Crônica: Desesperado

Parecia uma prova comum de vestibular, como muitas outras que eu já havia feito; questões chatas, muito sono e pessoas tossindo ao lado. Pois bem, após solucionar cálculos e mais cálculos, finalmente chegou a parte que eu mais temia: a redação! Desde pequeno, sempre fui um problema em relação a isso, tão sério que uma vez fui parar na coordenação, por xingar a professora em um dos meus harmoniosos textos. Mas dessa vez, as exigências tinham passado do limite! A temática “NADA”, meteu medo no primeiro contato. “Escrever sobre nada… hunf… Isso é impossível! Quem eles pensam que são, pra impor um absurdo desses?” Resmungava.

Experiências em que eu não tinha absolutamente nada para jogar no papel eram totalmente estranhas à minha pessoa. E para o meu azar, naquele dia aconteceu exatamente isso. Certo que o tema não era dos mais sugestivos, mas, o fato era que, eu precisava de uma idéia. Sabendo do perigo, mantive a postura, e pus-me a pensar. Martelei, martelei, e nada saiu. Fiquei com medo! A folha em branco, à minha frente, gritava feito louca. Sem falar da caneta, que parecia uma insana querendo pular da minha mão a qualquer momento. Cheguei à conclusão de um suposto complô neuro-criativo, que provavelmente se estenderia durante aquela tarde. Tudo cooperava, menos meu cérebro. Numa situação dessas, em que o destino das coisas será decidido mediante seu desempenho, é imprescindível manter o controle. Aos poucos, fui me conformando… “É só um vestibular, magina…” Pensava eu. Já que não veio a idéia, a solução era ceder e oficializar o meu fracasso. Mas, espere! E se durasse por toda a vida? Seria o fim! Calma, pânico nessas horas só vai tornar tudo ainda mais difícil. Todo mundo às vezes sofre um hiato criativo, isso é normal. O problema era acreditar nisso; mamãe sempre disse que fui neurótico demais… ai ai! Talvez ela estivesse certa. O relógio de pulso me devorava. Precisava escrever algo! Não ousaria entregar a folha em branco, isso nunca, jamais!

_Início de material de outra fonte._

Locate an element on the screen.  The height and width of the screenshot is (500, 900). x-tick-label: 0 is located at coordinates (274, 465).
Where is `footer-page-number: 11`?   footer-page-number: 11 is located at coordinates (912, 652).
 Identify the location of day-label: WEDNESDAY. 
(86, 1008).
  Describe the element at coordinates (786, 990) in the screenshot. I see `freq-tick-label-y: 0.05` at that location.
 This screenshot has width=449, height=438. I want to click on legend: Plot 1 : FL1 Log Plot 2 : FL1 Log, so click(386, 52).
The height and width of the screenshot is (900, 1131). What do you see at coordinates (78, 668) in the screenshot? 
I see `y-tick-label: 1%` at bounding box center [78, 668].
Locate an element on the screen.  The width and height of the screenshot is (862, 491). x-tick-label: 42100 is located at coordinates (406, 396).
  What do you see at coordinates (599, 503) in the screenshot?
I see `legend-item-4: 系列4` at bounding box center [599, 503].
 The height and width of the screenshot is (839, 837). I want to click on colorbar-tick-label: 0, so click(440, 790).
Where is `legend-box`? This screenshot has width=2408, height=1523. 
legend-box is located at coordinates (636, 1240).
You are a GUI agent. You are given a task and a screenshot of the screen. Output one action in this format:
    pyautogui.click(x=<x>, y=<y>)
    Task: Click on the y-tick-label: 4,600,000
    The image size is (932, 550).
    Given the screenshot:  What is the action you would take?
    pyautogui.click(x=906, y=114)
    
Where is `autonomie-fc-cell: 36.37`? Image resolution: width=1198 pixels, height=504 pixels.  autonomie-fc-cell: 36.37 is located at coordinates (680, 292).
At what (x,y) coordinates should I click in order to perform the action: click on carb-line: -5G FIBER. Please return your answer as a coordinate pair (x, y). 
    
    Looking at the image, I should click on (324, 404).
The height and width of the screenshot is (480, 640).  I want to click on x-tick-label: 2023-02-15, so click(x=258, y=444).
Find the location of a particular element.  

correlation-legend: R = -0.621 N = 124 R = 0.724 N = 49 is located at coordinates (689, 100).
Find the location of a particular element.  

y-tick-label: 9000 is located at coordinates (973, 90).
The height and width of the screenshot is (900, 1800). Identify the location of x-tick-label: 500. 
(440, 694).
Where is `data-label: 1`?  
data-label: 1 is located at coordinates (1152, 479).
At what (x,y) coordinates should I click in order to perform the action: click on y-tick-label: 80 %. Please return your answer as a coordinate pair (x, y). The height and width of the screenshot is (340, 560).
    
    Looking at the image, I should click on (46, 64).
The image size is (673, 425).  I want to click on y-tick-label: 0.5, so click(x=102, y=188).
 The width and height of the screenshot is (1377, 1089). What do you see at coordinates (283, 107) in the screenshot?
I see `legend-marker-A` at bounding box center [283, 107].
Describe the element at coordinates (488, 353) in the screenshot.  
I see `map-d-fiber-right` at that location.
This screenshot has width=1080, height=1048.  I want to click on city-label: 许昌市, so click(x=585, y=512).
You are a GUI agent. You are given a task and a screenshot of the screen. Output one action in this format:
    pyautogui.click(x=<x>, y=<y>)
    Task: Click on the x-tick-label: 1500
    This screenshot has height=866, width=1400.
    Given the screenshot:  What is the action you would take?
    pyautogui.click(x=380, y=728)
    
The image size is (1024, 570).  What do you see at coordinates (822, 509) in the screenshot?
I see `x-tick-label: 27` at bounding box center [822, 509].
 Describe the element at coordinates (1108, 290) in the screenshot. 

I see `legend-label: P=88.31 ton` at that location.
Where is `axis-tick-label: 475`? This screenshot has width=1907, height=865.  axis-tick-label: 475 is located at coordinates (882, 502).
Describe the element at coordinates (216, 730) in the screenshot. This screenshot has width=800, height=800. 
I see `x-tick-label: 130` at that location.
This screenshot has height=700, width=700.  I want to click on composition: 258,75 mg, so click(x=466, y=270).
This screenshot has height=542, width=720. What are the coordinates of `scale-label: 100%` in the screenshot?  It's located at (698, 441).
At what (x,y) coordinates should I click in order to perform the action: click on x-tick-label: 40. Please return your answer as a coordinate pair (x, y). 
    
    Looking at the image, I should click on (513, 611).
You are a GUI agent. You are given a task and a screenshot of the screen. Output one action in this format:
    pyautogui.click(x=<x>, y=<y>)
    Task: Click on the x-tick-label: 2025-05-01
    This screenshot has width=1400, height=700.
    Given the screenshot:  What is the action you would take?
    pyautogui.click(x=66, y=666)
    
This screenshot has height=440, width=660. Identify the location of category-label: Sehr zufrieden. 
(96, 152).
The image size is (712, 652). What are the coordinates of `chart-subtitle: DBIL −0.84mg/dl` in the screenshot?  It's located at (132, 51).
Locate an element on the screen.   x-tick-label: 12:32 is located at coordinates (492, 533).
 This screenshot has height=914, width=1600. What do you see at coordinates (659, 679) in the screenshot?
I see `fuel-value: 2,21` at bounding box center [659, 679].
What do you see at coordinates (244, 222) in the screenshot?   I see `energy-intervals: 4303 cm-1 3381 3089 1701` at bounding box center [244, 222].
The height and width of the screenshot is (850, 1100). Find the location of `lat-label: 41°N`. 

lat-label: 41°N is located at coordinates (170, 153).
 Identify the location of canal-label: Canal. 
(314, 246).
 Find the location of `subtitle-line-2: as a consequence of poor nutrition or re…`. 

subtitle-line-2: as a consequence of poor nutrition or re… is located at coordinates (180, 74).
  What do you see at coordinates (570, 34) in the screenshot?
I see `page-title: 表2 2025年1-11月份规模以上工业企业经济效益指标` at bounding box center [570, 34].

Aos poucos, fui reunindo as lembranças. Personagens, que ao mesmo tempo eram alguém ou ninguém… Lugares, que ora estavam lá, ora eram apenas ilusões… Sentimentos, que fustigavam a alma, numa incessante busca do acalento. Após isso, concluí que o “nada” existe! E está em qualquer lugar que o procuramos; a qualquer hora. Nada é tudo. É isso! Missão cumprida! Mas a neura continua…Talvez eu precise de um psicanalista.